Quem ganhou e quem perdeu as eleições municipais?
02/11/2004
- Opinión
Uma análise global, qualitativa, do resultado das eleições
municipais deste não deixa dúvidas: ganhou a direita e perdeu a
esquerda.
A direita ganha
Em primeiro lugar porque o eixo de seu bloco partidário –
PSDB-PFL – saiu fortalecido, tanto pelos resultados obtidos,
quanto pela capacidade de atração que demonstraram, conseguindo
atrair o PMDB, o PPS e localmente outros partidos, na oposição
ao PT. Depois da grande derrota que tiveram em 2002, até
dezembro de 2003 pareciam estar sem capacidade de ação, com seu
programa econômico apropriado pelo governo Lula, com uma
capacidade de alianças debilitada pelo poder de atração que o
governo federal demonstrava. Sem bandeiras próprias, salvo
setoriais – mais repressão ao MST, contra qualquer forma de
regulação da área cultural e midiática, contra o PPP, críticas a
aspectos da política externa -, esse bloco recebeu o oxigênio
inesperado que necessitava justamente do governo.
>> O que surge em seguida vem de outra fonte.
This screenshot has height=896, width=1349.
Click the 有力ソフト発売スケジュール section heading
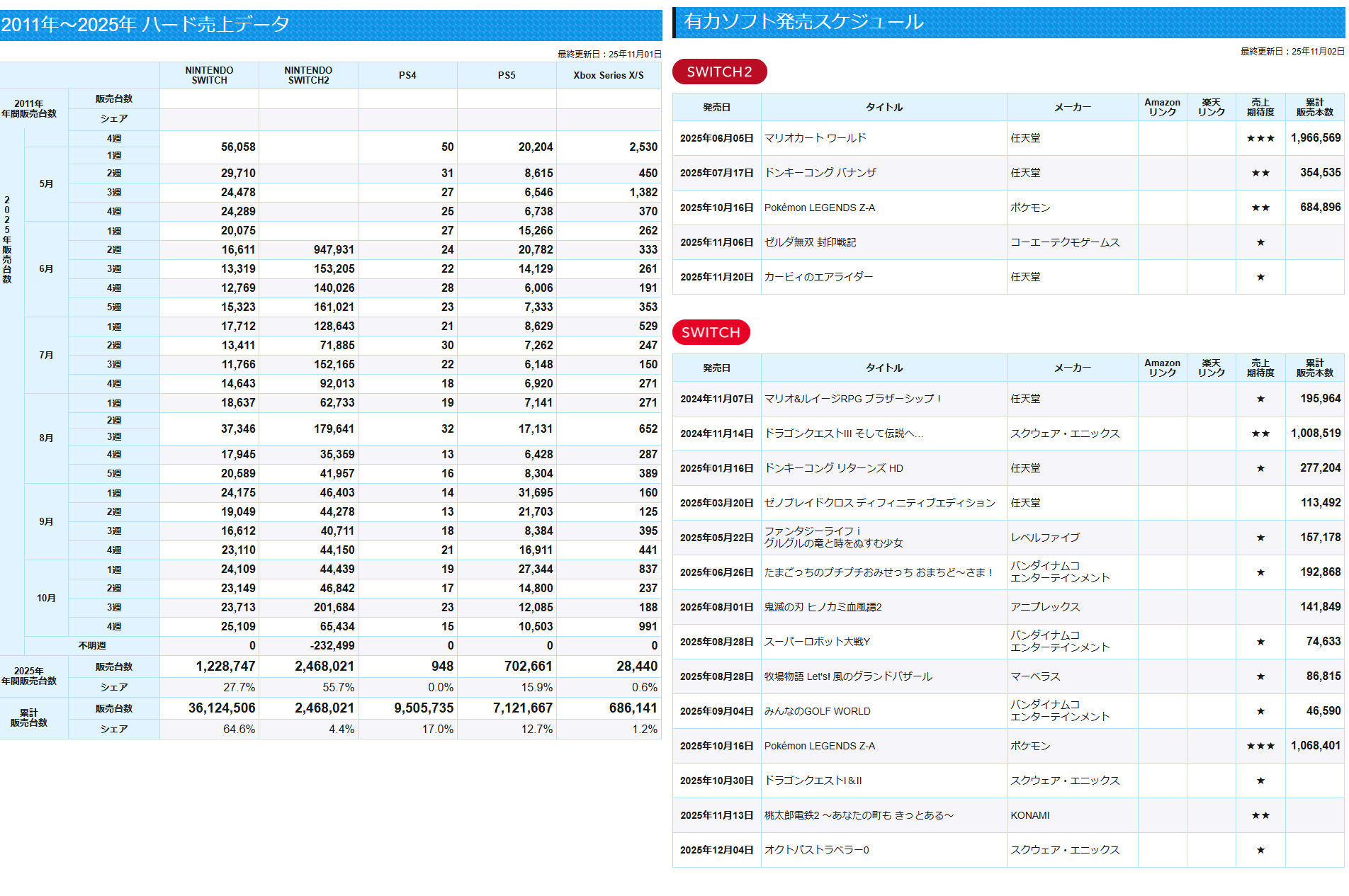point(803,22)
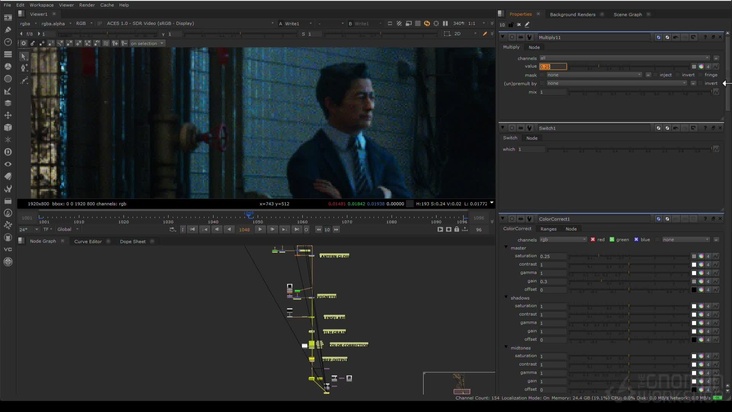Enable invert checkbox on Multiply mask
Screen dimensions: 732x412
coord(678,75)
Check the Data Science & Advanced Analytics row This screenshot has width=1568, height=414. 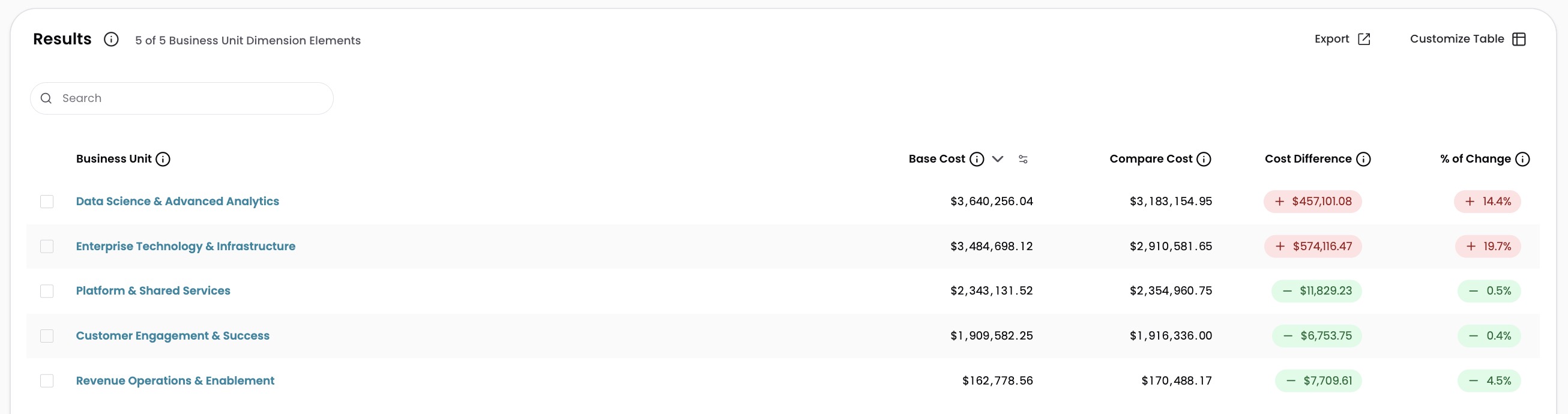pos(47,202)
Desde o "caso Waldomiro", uma sucessão de circunstancias
favoreceram diretamente a oposição, enfraquecendo o governo, até
desembocar em um resultado eleitoral inesperado até a poucos
meses pela própria oposição. A direita conquistou prefeituras
importantes – como São Paulo, Porto Alegre, Belém -,
desalojando o PT e projetando seus quadros, na perspectiva
inclusive de resultados mais favoráveis nas eleições estaduais e
nacional de 2006.
A conquista da prefeitura de São Paulo permite ao PSDB
governar o estado e a cidade mais importantes do país, suas
capitais econômicas, com o segundo e o terceiro orçamentos do
Brasil. Consolida-se assim, no centro nevrálgico do país os
vínculos orgânicos entre o grande empresariado – industrial e
financeiro – com o bloco de partidos de direita, não apenas como
ponto de apoio para candidaturas opositoras em 2006 contra Lula,
mas principalmente como o eixo hegemônico ideologicamente no
país – somando partidos, grupos empresariais e midiáticos -,
contando também com os ministérios econômicos do governo.
Em segundo lugar ganhou o monopólio privado da mídia.
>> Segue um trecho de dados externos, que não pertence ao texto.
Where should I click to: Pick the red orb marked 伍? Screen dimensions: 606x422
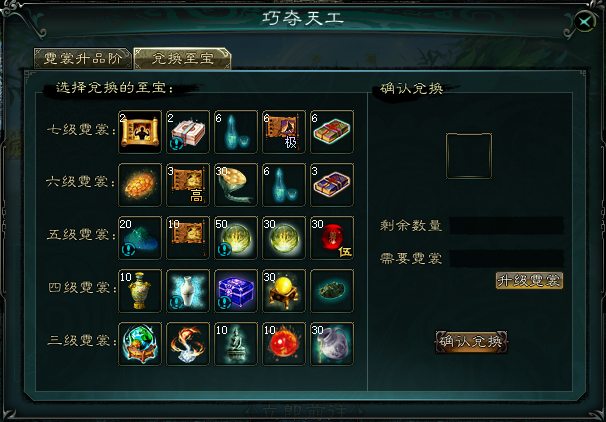click(x=332, y=238)
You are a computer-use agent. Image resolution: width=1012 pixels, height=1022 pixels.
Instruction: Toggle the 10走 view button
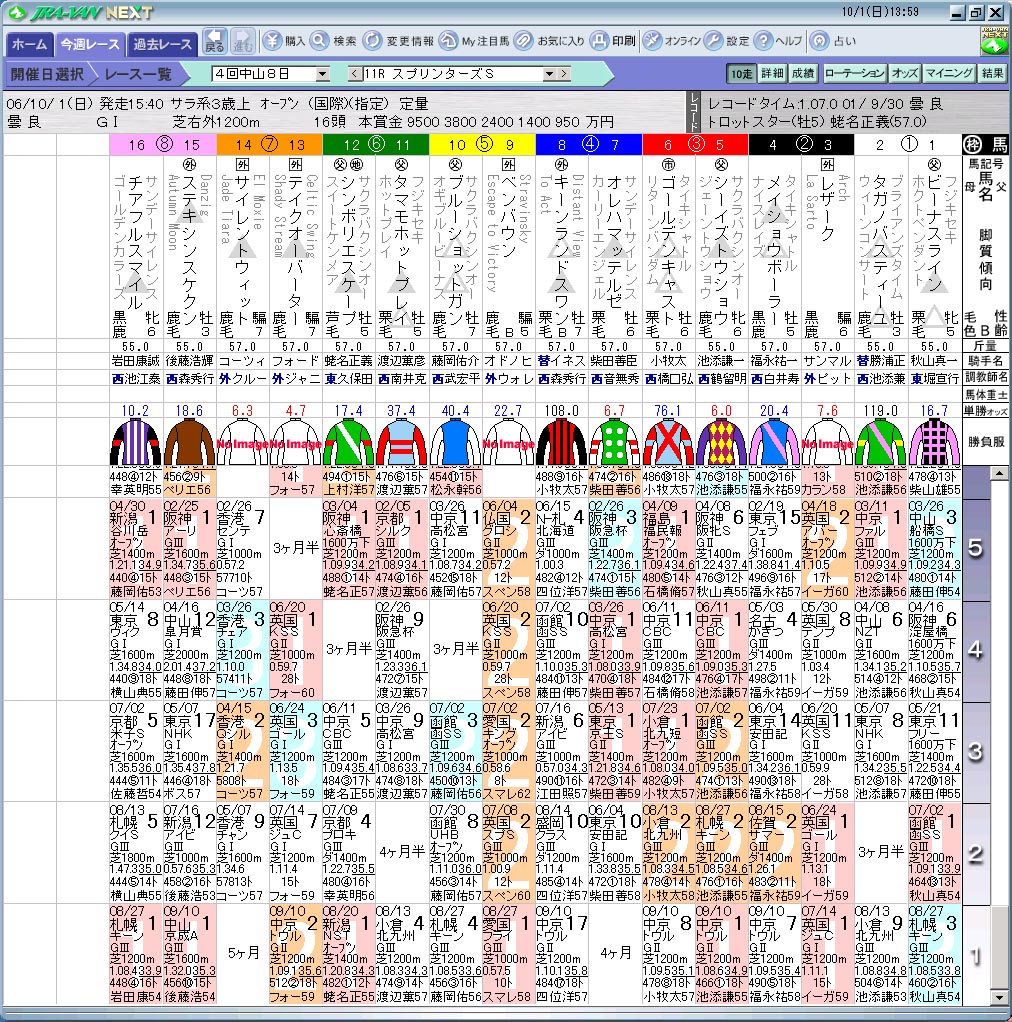(741, 73)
Sabemos que pouco mudou na passagem da ditadura à democracia nos
planos econômico e social, mantendo-se e até mesmo fortalecendo-
se o monopólio em fatores essenciais de poder no país – a terra,
o dinheiro e a informação. Nem os latifúndios, nem o sistema
financeiro, nem o monopólio privado da mídia foram afetados
naquela transição, imprimindo-lhe um caráter conservador.
Nestas eleições esse monopólio privado demonstrou todo o
seu poder, especialmente quando pôde agir de forma unificada. O
caso de São Paulo é exemplar e tem que ser utilizado
permanentemente como caso especial nos cursos, seminários e
teses sobre a democracia e mídia como um caso paradigmático. Os
dois maiores jornais apoiaram e usaram suas páginas para
promover a candidatura da direita para a prefeitura da cidade.
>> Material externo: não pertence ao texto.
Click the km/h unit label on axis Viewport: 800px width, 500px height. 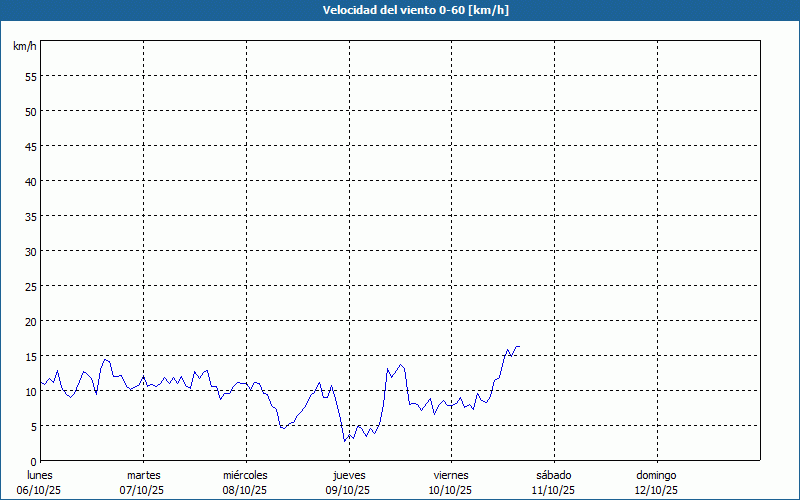pyautogui.click(x=24, y=47)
Todos os seus colunistas praticamente agiram nessa direção. A
cobertura da campanha, conforme os dados do Observatório da
Mídia, revela como houve mais de cinco vezes mais matérias
contra a candidata do PT do que contra o candidato apoiado por
esses jornais. A parcialidade e a adesão praticamente de todos
os colunistas dos jornais à candidatura da direita, fortalecida
pelo mecanismo das pesquisas, que condicionam fortemente a
opinião pública, produziram um quadro similar àquele existente
ainda na Venezuela.
Com essa atuação o monopólio privado da mídia – somado ao
financiamento milionário das campanhas - demonstrou que se
constitui em um obstáculo quase insuperável de ser superado,
revelando como não existirá democracia política enquanto esse
monopólio não for quebrado e se instaurem mecanismos minimamente
democráticos na mídia.
Em terceiro lugar, saiu triunfante a equipe econômica do
governo. Defensora das políticas liberais hegemônicas dentro do
governo, ao se enfraquecer o PT como partido e seus governos
municipais, que em geral promovem a prioridade das políticas
sociais, vêem fortalecer-se as forças políticas que mais os
apóiam – o grande empresariado, a grande mídia privada e os
partidos da direita tradicional. Vitórias como as de Marta
Suplicy em São Paulo – que aplicou o melhor conjunto de
políticas sociais que o Brasil já havia conhecido – e de Raul
Pont em Porto Alegre, por exemplo, teriam significado o triunfo
de modelos sociais e políticos de governo que apareceriam como
alternativos àquelas predominantes no governo, pela influencia
da equipe econômica que, com o debilitamento da esquerda,
encontrará o caminho mais tranqüilo para seguir se impondo
hegemonicamente dentro do governo federal.
A esquerda perde
Quem foi derrotado nas eleições municipais deste ano?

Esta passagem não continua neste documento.